» **Data rows**

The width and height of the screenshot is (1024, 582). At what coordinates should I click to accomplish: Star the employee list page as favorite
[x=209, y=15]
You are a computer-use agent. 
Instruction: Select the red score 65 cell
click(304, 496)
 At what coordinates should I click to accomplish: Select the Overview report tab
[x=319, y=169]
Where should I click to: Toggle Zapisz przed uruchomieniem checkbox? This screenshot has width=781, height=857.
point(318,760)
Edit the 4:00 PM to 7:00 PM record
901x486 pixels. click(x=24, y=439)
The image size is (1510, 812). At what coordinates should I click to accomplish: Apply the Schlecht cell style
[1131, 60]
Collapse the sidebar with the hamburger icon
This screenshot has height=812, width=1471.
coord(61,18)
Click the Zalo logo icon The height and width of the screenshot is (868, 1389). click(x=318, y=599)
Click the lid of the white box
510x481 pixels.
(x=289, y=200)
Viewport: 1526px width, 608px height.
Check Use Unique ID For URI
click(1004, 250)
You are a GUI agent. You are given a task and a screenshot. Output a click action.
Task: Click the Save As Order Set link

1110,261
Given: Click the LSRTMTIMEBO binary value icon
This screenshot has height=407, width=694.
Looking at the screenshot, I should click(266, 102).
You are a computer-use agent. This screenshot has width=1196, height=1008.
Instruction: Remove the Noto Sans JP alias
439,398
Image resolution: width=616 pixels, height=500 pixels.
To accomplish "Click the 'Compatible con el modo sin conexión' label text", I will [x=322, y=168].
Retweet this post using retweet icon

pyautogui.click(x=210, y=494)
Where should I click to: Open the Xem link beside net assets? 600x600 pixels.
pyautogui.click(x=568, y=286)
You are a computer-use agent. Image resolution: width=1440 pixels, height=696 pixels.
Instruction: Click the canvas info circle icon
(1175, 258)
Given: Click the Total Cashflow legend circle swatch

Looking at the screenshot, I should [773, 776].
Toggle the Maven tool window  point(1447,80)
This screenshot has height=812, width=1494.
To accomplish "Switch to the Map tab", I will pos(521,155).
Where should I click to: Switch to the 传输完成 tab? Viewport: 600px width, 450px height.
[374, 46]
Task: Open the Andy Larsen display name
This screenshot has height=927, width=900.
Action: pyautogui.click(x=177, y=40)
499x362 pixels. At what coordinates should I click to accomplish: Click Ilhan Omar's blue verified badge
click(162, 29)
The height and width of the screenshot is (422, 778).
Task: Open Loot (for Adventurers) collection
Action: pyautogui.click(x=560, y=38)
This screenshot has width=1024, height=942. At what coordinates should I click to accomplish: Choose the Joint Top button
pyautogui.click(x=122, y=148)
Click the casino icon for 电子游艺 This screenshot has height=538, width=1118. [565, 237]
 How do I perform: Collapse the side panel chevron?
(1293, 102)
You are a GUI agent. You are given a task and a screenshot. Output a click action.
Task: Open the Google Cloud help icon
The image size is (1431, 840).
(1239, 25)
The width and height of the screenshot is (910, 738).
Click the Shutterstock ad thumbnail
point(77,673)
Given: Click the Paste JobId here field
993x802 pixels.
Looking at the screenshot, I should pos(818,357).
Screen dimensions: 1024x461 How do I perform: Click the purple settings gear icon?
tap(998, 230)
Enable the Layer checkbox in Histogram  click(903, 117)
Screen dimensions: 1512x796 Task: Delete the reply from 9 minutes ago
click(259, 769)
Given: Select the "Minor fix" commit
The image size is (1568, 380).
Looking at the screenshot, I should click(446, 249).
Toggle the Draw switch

» **What is required**
Copy the rows verbatim, starting with the line that contains "Given: Click the Paste JobId here field" and going on through the end of the rows.

» **Worked answer**
Given: Click the Paste JobId here field
993x802 pixels.
Looking at the screenshot, I should pos(818,357).
Screen dimensions: 1024x461 How do I perform: Click the purple settings gear icon?
tap(998, 230)
Enable the Layer checkbox in Histogram  click(903, 117)
Screen dimensions: 1512x796 Task: Delete the reply from 9 minutes ago
click(259, 769)
Given: Select the "Minor fix" commit
The image size is (1568, 380).
Looking at the screenshot, I should click(446, 249).
Toggle the Draw switch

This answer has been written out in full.